Le recueil de nouvelles « L’Etrange détresse » de Narcisse Mouelle Kombi donne à voir les turpitudes de notre temps.
C’est possible qu’au moins deux des nouvelles de ce recueil de quatre aient été écrites voici quelques années. Il n’en demeure pas moins qu’elles restent d’actualité.
Tant les mœurs, les circonstances, conjonctures qu’elles dépeignent, les travers de la société qu’elles décrient sont encore monnaie courante parmi nos contemporains.
Tenez : les Maki, ces pauvres hères prolifiques et incapables de subvenir aux besoins de leur progéniture, existent en grand nombre au sein de nos communautés aujourd’hui.

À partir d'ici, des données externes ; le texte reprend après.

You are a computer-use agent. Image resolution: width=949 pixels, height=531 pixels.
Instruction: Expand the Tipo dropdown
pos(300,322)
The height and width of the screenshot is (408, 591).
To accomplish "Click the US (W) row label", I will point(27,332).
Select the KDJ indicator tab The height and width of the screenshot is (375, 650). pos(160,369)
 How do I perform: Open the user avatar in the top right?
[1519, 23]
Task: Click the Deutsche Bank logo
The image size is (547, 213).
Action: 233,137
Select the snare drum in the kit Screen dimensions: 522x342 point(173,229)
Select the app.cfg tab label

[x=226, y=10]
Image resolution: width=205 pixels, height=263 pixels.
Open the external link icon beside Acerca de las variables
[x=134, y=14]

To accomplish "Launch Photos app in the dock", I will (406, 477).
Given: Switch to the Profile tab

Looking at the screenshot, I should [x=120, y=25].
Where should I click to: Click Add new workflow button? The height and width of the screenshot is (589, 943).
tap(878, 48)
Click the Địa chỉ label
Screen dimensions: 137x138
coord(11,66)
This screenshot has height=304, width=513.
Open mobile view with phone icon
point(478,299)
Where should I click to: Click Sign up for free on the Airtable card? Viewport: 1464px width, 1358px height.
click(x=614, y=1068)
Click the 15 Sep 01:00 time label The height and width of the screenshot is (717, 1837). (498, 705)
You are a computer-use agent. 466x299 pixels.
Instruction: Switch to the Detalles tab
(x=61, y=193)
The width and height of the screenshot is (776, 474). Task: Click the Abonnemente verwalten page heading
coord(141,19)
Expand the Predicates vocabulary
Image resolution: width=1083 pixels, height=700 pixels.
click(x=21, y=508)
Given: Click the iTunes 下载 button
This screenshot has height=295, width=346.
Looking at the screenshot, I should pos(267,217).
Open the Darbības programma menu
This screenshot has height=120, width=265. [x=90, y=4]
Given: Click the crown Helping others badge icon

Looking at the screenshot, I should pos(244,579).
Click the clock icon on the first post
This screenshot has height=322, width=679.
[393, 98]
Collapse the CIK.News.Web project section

Leur quartier que l’auteur décrit comme un ghetto périphérique de la capitale pourrait bien correspondre à nombre de bidonvilles s’étant développés au cœur même de Yaoundé.
« … sans lumière et sans vie, où les taudis faits de tôles, de morceaux de carton et de carcasses de voitures attendaient d’être rasés par les bulldozers du nouveau plan d’urbanisme ».
Ne serait-on pas quelque part à Etam-Bafia, Mokolo Elobi, Mvog-Ada ? Et que dire de « l’hôpital de la Rénovation » qui rappelle étrangement certaines de nos formations sanitaires, avec leurs pratiques indignes d’Hippocrate ?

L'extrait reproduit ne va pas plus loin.